My hopes and dreams are still a possibility for me. I can still be a nurse. I can still be a mom. I can still be a good friend. I may need a little extra help in terms of medication, therapy, and even hospitalization at times, just as anyone with a chronic illness might. But I’ve battled for the opportunity to pursue my wildest dreams. And I’m certainly not going to quit fighting now.
************
Maisie this is amazing and so informative–thank you for sharing this very personal journey with us. I really appreciate your candor in explaining that your suicidal thoughts are “constant and relentless.” While I’m sure the degree to which a person struggles with suicidal thoughts differs greatly, I guess I never really considered the thoughts themselves as being so difficult and unrelenting. Reading your story made me realize that I never really thought what it might be like to feel suicidal. There’s something about you speaking so openly about it, and relating chronic suicidal thoughts to a chronic illness that has really shifted my understanding. Thank you for that. As someone who has dealt with mental health issues of my own (admittedly less severe) I can relate to feeling like it came completely out of the blue and not even recognizing what was happening to me.
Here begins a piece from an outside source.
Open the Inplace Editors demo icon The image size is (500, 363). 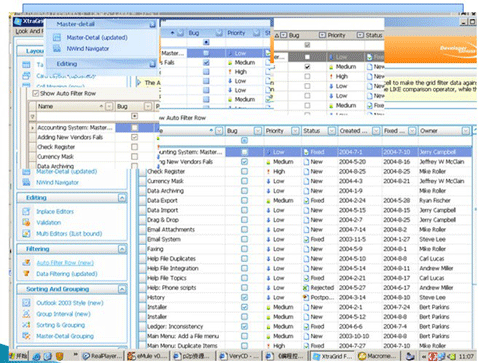point(26,211)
And of course, as I write this I am reminded that what helped me understand my brain wasn’t functioning properly were my completely irrational, yet totally rational-to-me thoughts. Some thoughts that led me to do some very strange things, like taping black trash bags and black posterboard to the windows in my baby’s room because I was convinced that if just a little sliver of light got in her room at any given time, it would keep her awake. Wow… I can suddenly see how difficult it would be to navigate my life if my brain always functioned in that way. Also, I loved your advice for parents–I think that was spot on.
Thank YOU. Again, I feel like you’ve helped flip on a switch of understanding for me. And yes, keep fighting the good fight! You are so strong. You are a survivor Maisie.
As always if you or someone you know would like to participate in the Special Needs Spotlight series please email me at thislittlemiggy at gmail dot com.
Have a fantastic weekend!
XO,
Miggy
Thank you Maisie for sharing your experience. I have had two suicides in my immediate family, one through chronic (untreated) depression. I hope you win sweetheart 💜
Maisie, Thank you! I appreciate that you would share your story.
Maisie, you’re a warrior! ❤️
Wow. Thanks for sharing your experiences and your struggles. You are powerful and a force for good. My thoughts are with you!